WHAT YOU SHOULD DO
Pictures are not part of the answer. Return the lines from the one containing "Click the 85.7% filled result bar" through the end of the data, both included, exactly as they appear.

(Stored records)
╔══
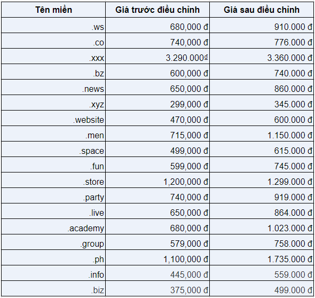
Task: Click the Tên miền column header
Action: click(x=53, y=10)
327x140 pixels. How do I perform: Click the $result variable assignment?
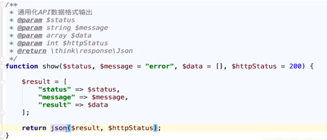(x=36, y=82)
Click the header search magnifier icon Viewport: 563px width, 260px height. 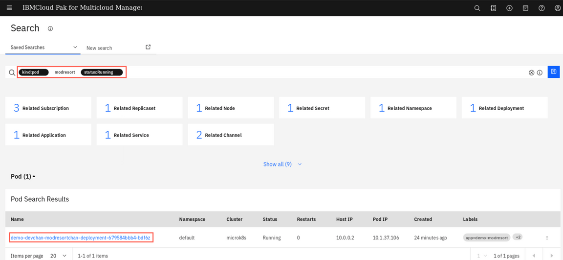tap(477, 8)
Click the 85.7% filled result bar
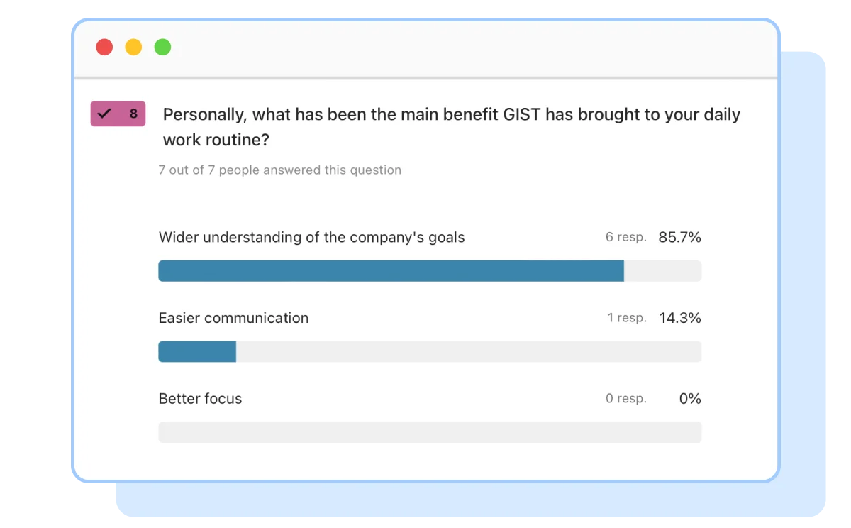The width and height of the screenshot is (851, 528). [391, 271]
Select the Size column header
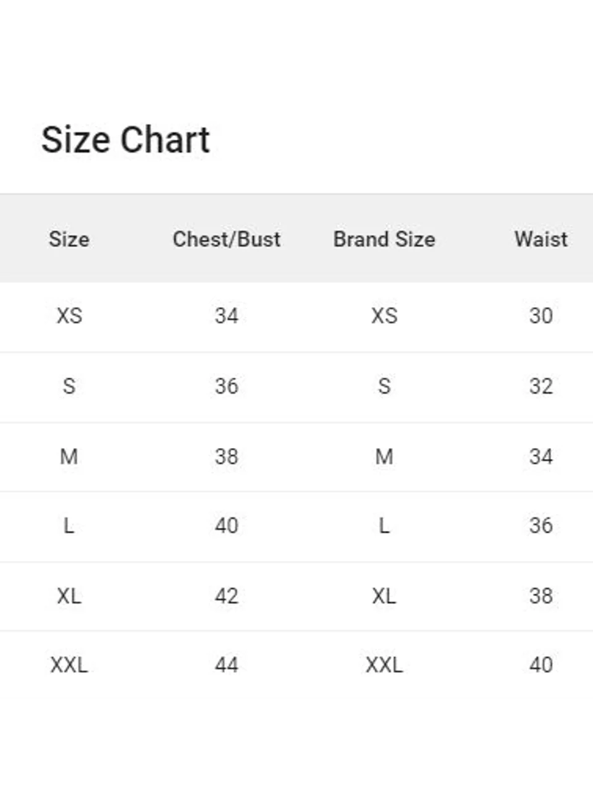593x791 pixels. click(69, 239)
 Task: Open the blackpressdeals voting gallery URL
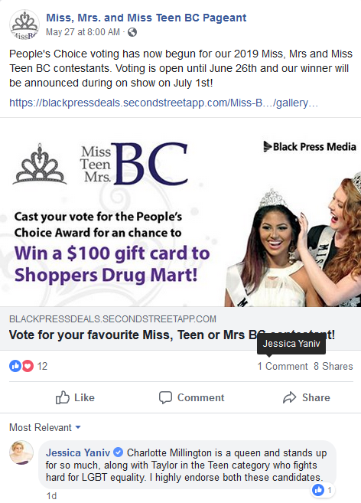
╚══
SOLUTION
Click the 85.7% filled result bar
The width and height of the screenshot is (851, 528). [391, 271]
Select the Size column header
593x791 pixels. click(69, 239)
 Task: Open the blackpressdeals voting gallery URL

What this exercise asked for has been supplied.